Algunos colegas suyos pueden bramar después de escuchar a este asturiano que en sus cuatro empresas tiene una mano de obra casi similar a la. de Ensidesa y Hunosa juntas. En fin, se debe hablar de la atonía inversora, del paro, etcétera. "Hombre, hay mucha comodidad", dice. "Aunque son tiempos difíciles, es cierto que hay empresarios que ante la primera dificultad tiran la toalla. No deberíamos llamarles propiamente empresarios, porque si hay algo que define al hombre de empresa es su espíritu de lucha y su compromiso con la sociedad. Gran parte de las inversiones realizadas en estos momentos en las empresas están destinadas a la amortización de puestos de trabajo, y esto, como política empresarial, es un suicidio colectivo. Nunca he entendido a los empresarios cuya única finalidad, antes y ahora, era reducir puestos de trabajo para ganar más dinero.

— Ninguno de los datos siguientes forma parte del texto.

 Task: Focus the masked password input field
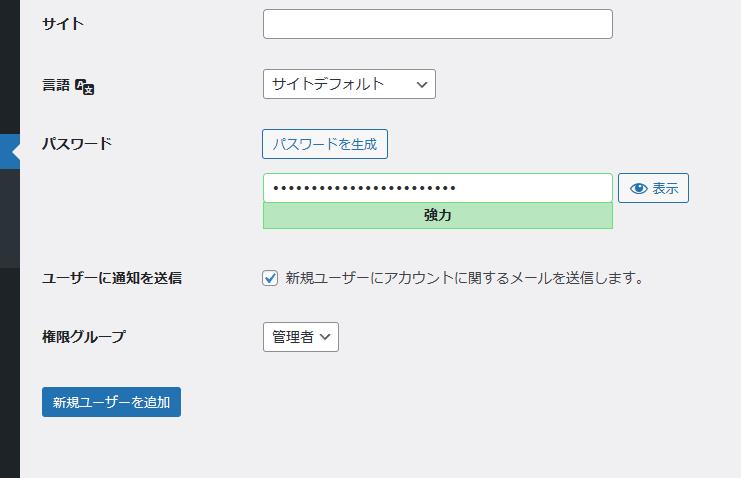tap(437, 188)
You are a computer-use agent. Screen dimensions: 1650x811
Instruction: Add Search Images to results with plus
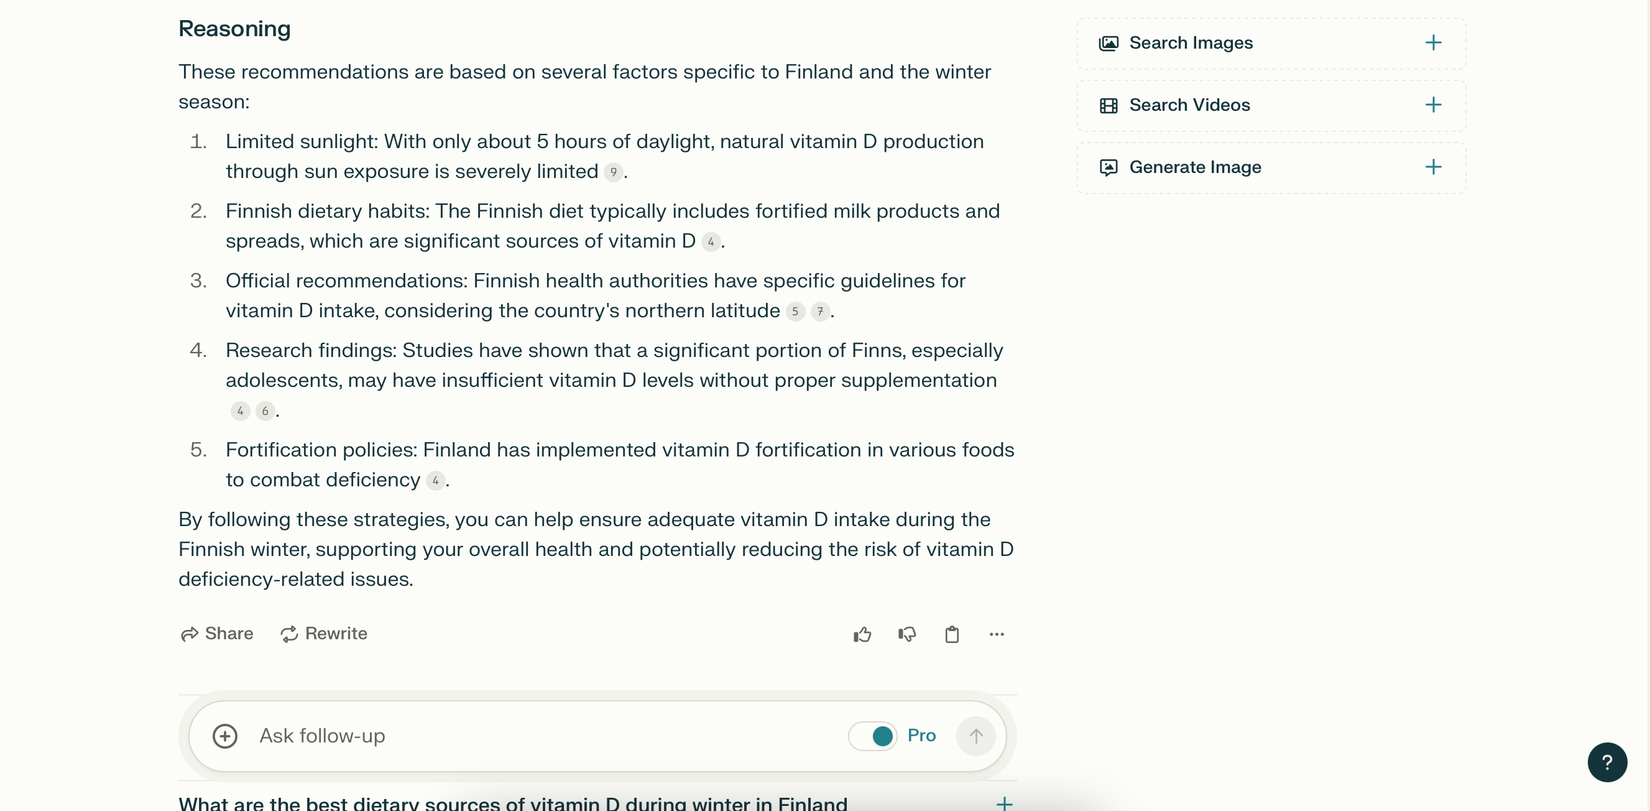[1434, 42]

Siempre he predicado a mi gente que hay que hacer las cosas bien y que el beneficio es una resultante. El empresario debe dar ejemplo".

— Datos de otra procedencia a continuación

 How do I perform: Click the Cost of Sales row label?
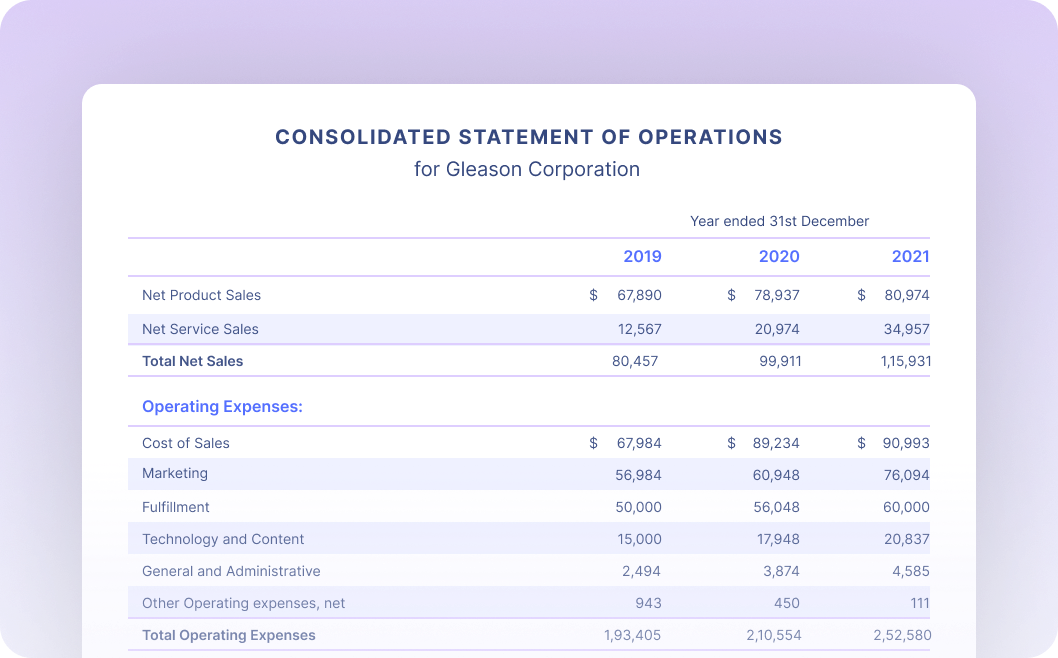185,443
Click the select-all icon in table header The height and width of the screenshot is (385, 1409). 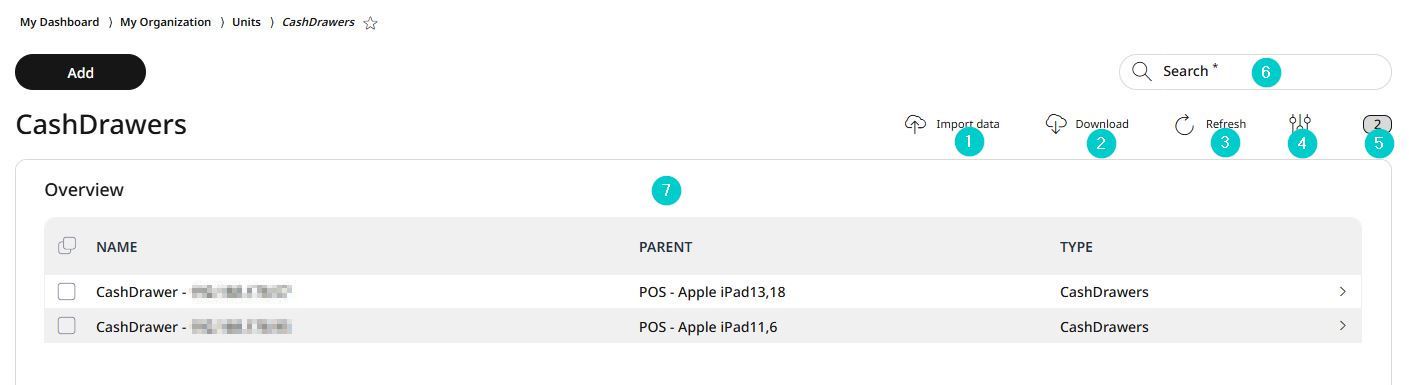point(67,246)
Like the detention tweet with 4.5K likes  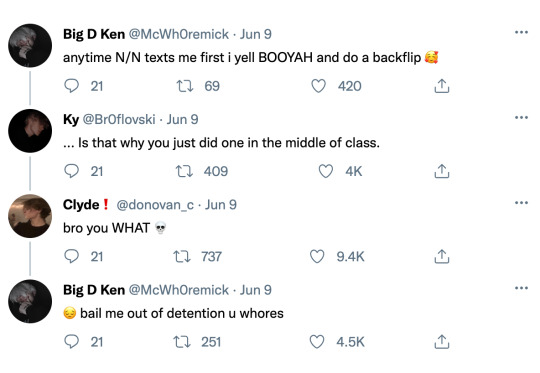coord(317,342)
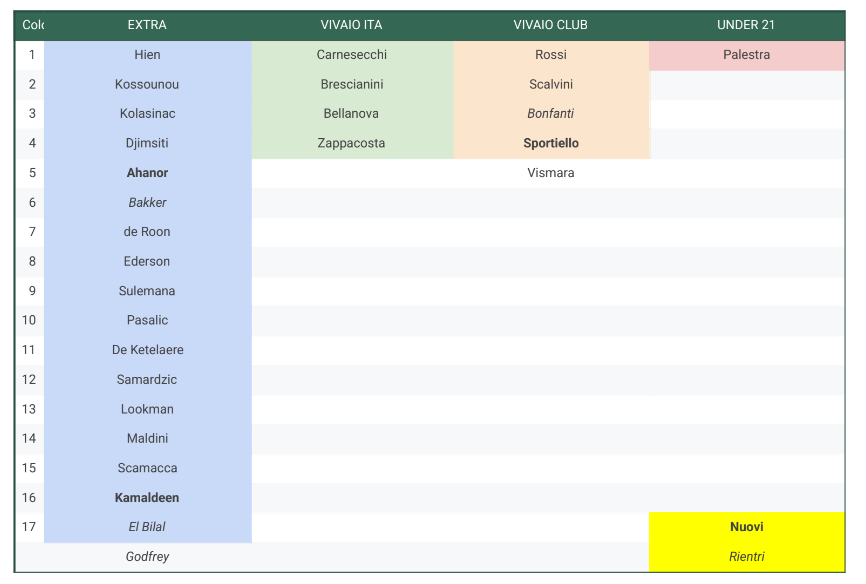This screenshot has height=584, width=866.
Task: Click the De Ketelaere cell
Action: [147, 350]
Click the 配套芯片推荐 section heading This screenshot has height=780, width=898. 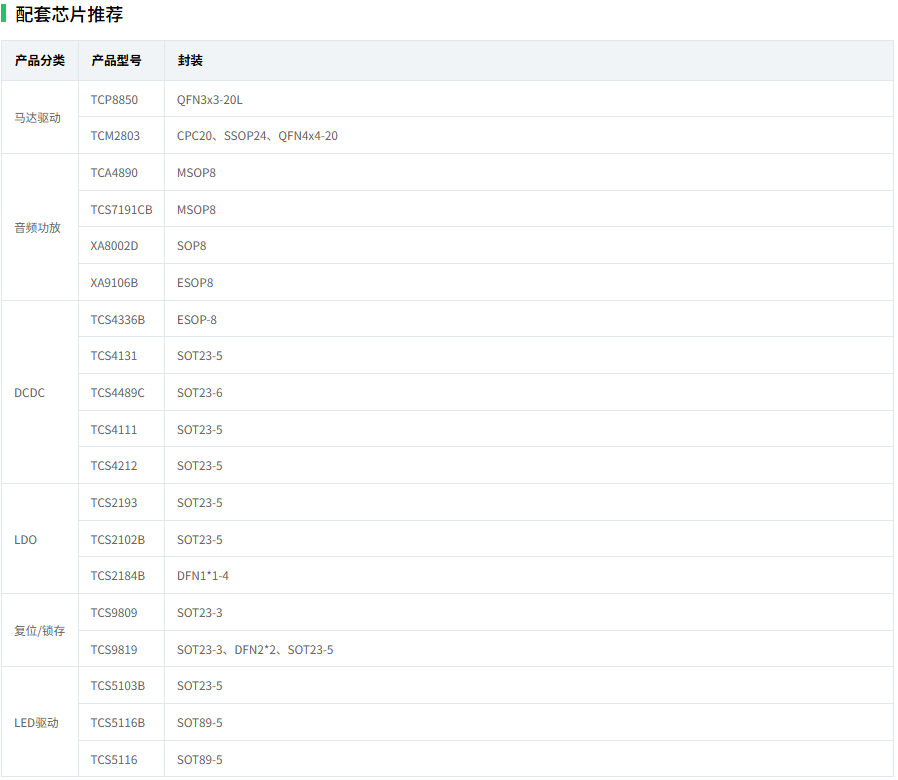[69, 15]
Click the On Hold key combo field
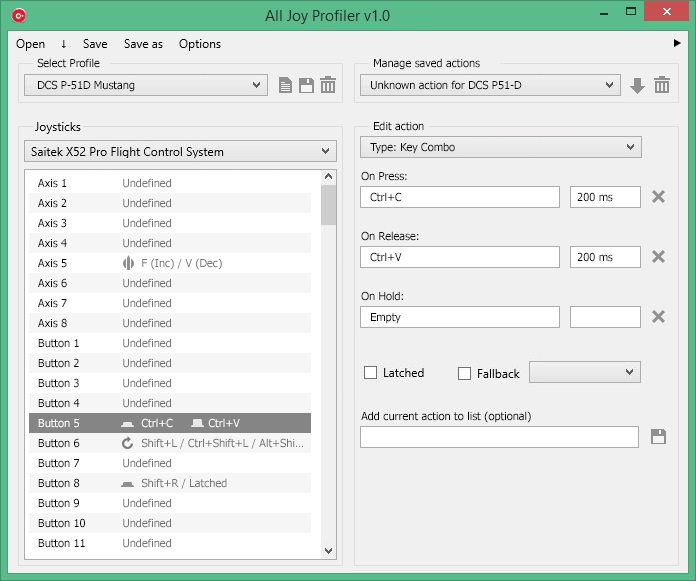This screenshot has width=696, height=581. [460, 317]

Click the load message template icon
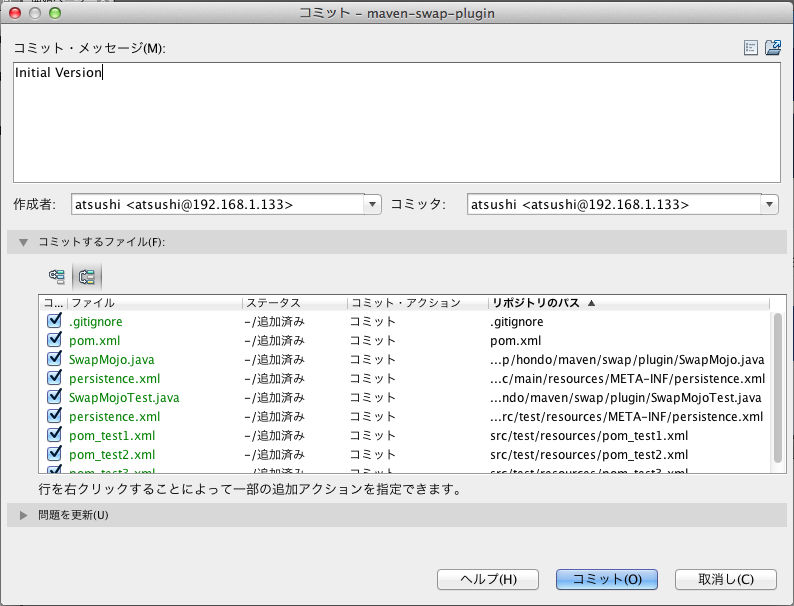[x=773, y=47]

"También es verdad que aquí somos bastante vagos. Decimos que estamos en un país pobre, pero queremos vivir como multimillonarios, y eso no puede ser".
Llega el momento de entrarle de frente y por derecho: ¿Es usted, don Ramón, un demócrata convencido? "Pero, hombre", responde sin titubeos, "yo fui siempre un demócrata. ¿Cómo se pone eso en duda? La democracia es lo mejor que hay. Es algo eleínental".
Los sindicatos marxistas van, según Areces, a lo suyo: al marxismo. "Por eso", afirma, "hay que combatirlo con una oferta capaz de convencer a los trabajadores de sus ventajas. ¿Cómo están hoy en Cuba? Pues mal, porque a los cubanos les quitaron la libertad. Para hacer ver esto no hay que discurrir demasiado".
Al presidente de El Corte Inglés, de Industrias y Confecciones, de Móstoles Industrial, de Viajes El Corte Inglés y de Construcciones y Contratas no le da vértigo mirar hacia aquel niño que viajó hacia La Habana. Responde como casi siempre: "Pero, hombre, ni tengo tanto dinero como se dice ni lo necesito. Estuve viviendo en la calle O'Donnell durante cuarenta años, en una casa en la que pagaba 2.000 pesetas mensuales de renta. Sólo me mudé a Puerta de Hierro, por recomendación médica, después de la hemiplejia".
Es, en fin, Ramón Areces un empresario convencido de que la crisis económica española tiene remedio "porque nunca llovió que no escampara".
Le emocionó tanto su investidura como doctor honoris causa que tuvo dificultades para finalizar su discurso. La universidad, dijo, necesita a los empresarios, y éstos necesitan a la universidad. "Querida Universidad de Oviedo", dijo, "al final me habéis abierto las puertas; yo os abro mi corazón".